[Records from a dataset]
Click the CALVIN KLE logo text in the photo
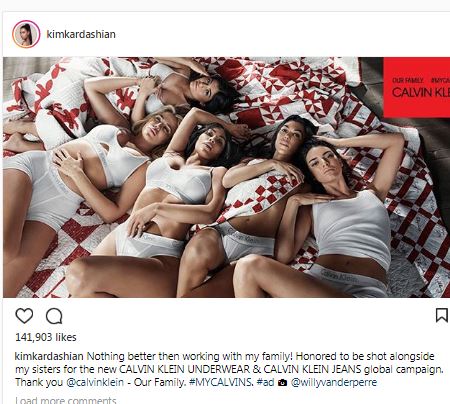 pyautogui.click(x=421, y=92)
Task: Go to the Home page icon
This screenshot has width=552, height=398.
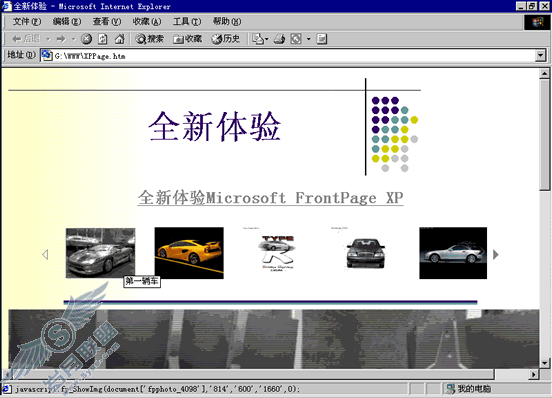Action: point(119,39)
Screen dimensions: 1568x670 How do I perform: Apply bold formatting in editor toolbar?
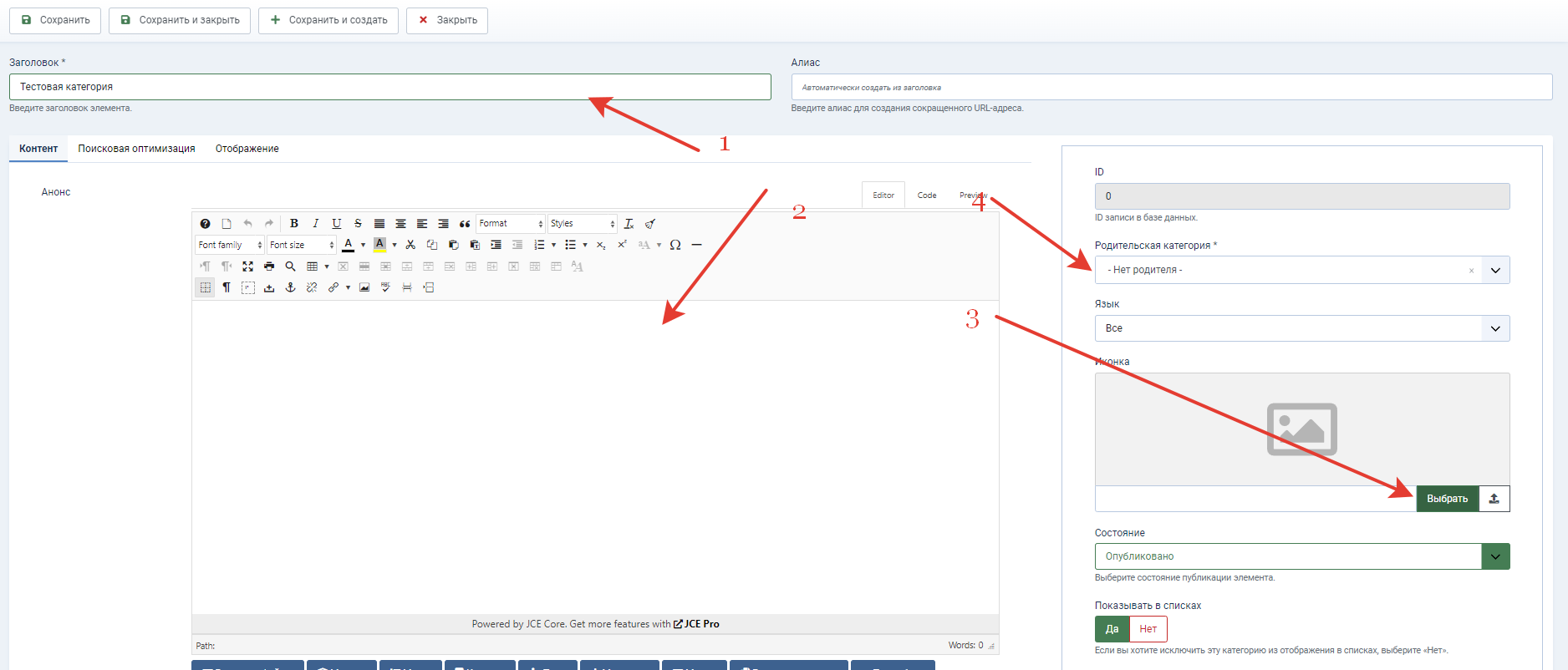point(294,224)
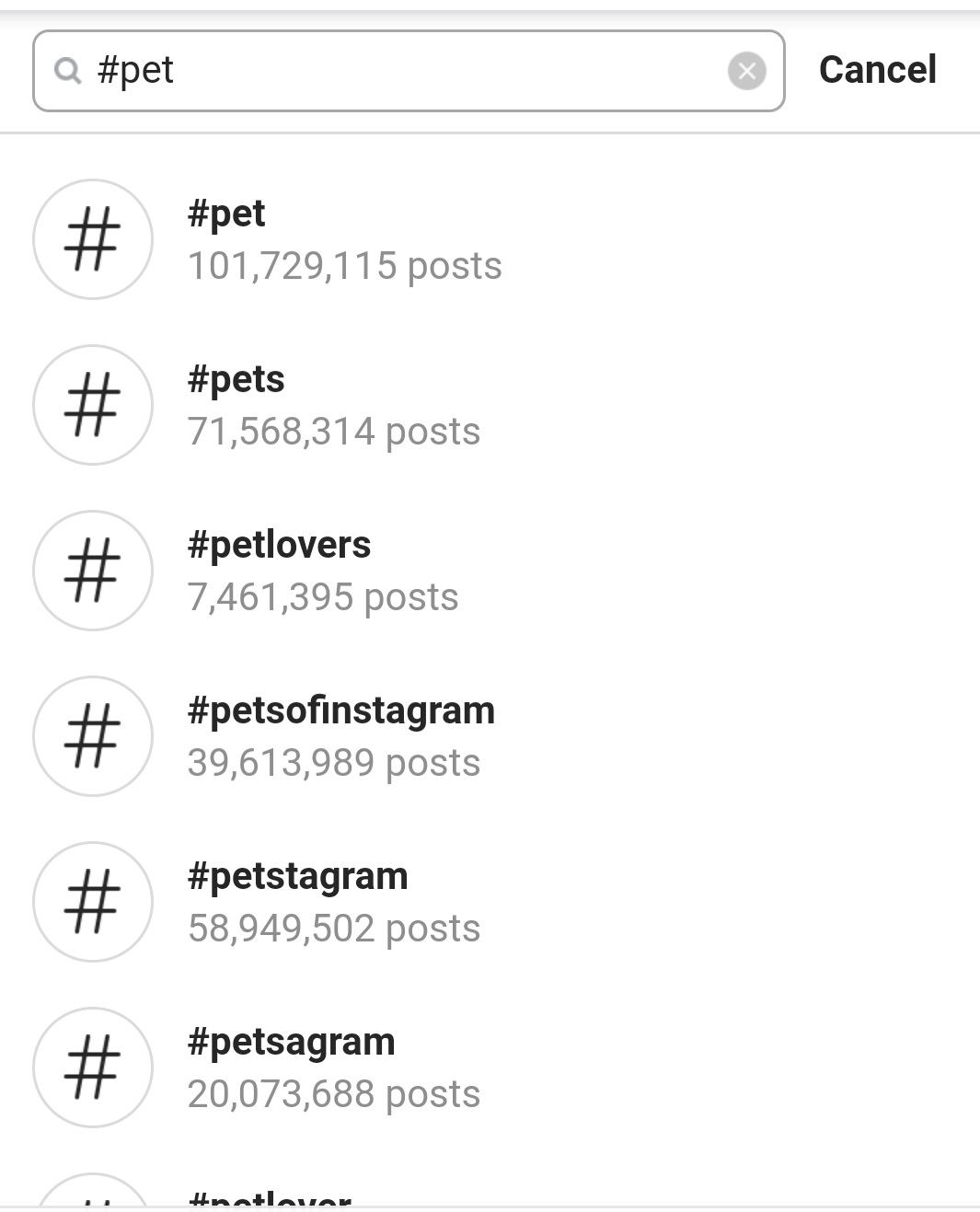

• **Problem to work on**: Nothing but the lines from the one with "Screen dimensions: 1568x670" through the last line of the records should appear in your answer, each exactly as written and without pictures.

• **Answer area**:
Screen dimensions: 1568x670 How do I perform: Apply bold formatting in editor toolbar?
point(294,224)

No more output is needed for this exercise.